The U.N. has never been more sidelined than it is today, but the truth is it has never been fully welcomed in the country of its birth. President Trump’s effort to withdraw the U.S. from the World Health Organization was red meat for the recalcitrant right, which has always seen the world body as a superstate in miniature, a global fifth column ready to overthrow U.S. sovereignty. The threat drew the usual chorus of liberal incredulity, but in actuality it was only the latest in a long line of bipartisan American attempts to override, manipulate, or undermine the effectiveness of the UN and the international institutions it created.

From defunding UNESCO, to the massaged evidence for war on Iraq, to perpetual stonewalling in the Security Council over Israel and apartheid-era South Africa, the U.S. has long seen the UN as an inconvenient hassle, a minor debating society trifling at the fringes of the great world historical projects of the Cold War and the War on Terror. Americans themselves have embraced the benefits of globalization—cheap goods and easy travel—but have shown far more ambivalence towards its oft-neglected responsibilities: regulation and protection from the perils brought on by the quick flow of money and people across the globe. Only 34 percent of Americans surveyed by Glocalities trust the United Nations.

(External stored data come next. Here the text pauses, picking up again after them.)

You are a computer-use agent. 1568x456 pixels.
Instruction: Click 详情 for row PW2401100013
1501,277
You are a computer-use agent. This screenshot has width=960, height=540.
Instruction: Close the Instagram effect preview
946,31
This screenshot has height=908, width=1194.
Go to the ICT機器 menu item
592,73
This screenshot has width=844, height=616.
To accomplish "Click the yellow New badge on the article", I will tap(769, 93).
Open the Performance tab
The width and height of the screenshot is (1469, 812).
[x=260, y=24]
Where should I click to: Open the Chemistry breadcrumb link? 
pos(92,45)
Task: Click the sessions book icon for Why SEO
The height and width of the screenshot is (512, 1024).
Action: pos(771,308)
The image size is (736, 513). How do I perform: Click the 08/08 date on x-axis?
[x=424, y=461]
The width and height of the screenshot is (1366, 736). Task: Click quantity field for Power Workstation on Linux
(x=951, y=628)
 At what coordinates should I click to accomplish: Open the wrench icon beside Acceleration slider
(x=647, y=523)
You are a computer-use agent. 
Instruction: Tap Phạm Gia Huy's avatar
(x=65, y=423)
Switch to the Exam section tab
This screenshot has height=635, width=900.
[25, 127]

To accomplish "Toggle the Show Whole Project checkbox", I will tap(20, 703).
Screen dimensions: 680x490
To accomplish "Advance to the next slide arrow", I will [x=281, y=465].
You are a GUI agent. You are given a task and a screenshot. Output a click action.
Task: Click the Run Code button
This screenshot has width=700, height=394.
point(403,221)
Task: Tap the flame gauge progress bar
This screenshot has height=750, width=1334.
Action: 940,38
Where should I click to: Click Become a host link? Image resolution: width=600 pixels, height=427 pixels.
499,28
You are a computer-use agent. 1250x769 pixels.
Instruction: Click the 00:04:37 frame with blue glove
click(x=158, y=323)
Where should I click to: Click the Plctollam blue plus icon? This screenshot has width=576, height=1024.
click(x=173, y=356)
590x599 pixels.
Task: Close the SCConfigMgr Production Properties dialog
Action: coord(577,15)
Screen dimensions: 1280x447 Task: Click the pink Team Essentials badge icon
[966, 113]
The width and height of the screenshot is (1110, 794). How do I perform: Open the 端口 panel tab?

Today, in a time of pandemic, on a warming planet riven by inequality, with “America First”-style nationalism exploding at home and abroad, Willkie’s expansive “one world” vision is ripe for rediscovery. The incoming Biden appointees would seem to offer some hope. Diplomacy, they have announced, is back on the table. The U.S. will return to the W.H.O., resume climate talks, and appoint an envoy to the U.N. who is not overtly hostile to its very existence. This is all to the good, but just beneath the surface the usual triumphal provincialism lurks as unbidden reflex. Biden’s nominee for Secretary of State, Anthony J. Blinken, promises a return to multilateralism, but cannot help invoking American indispensability: “Whether we like it or not, the world simply does not organize itself … when some other country tries to take our place or, maybe even worse, no one does … you end up with a vacuum that is filled by bad events.”

What remains unimaginable, to Trump and Biden alike, is U.S. participation in world cooperation as an equitable partner rather than either a petulant bully or a self-appointed organizer. That’s why “one world” deserves to be known as more than the vague marketing jargon it has become. It could be a call to fully reckon with global interdependence, not just an offhand way to signify a vague spirit of world unity or the capacious reach of a firm’s business interests.

One world-style idealism may appear ill fitted for the rough arena of actual politics on an ever more divided planet, but Willkie’s warnings about the perils of racial nationalism have never been more indispensable, and his diagnosis of the pressing demands of global interdependence has never been more prescient. Power politics may always menace world cooperation, but the fact—and the feeling—that we are all interdependent remains at the heart of today’s most pressing movements for racial, economic, and climate justice. The story of One World reminds us that Americans once stretched their imaginations to consider the challenge of full and equitable relations with the world. What will it take, this time, to revive the spirit of non-provincial America?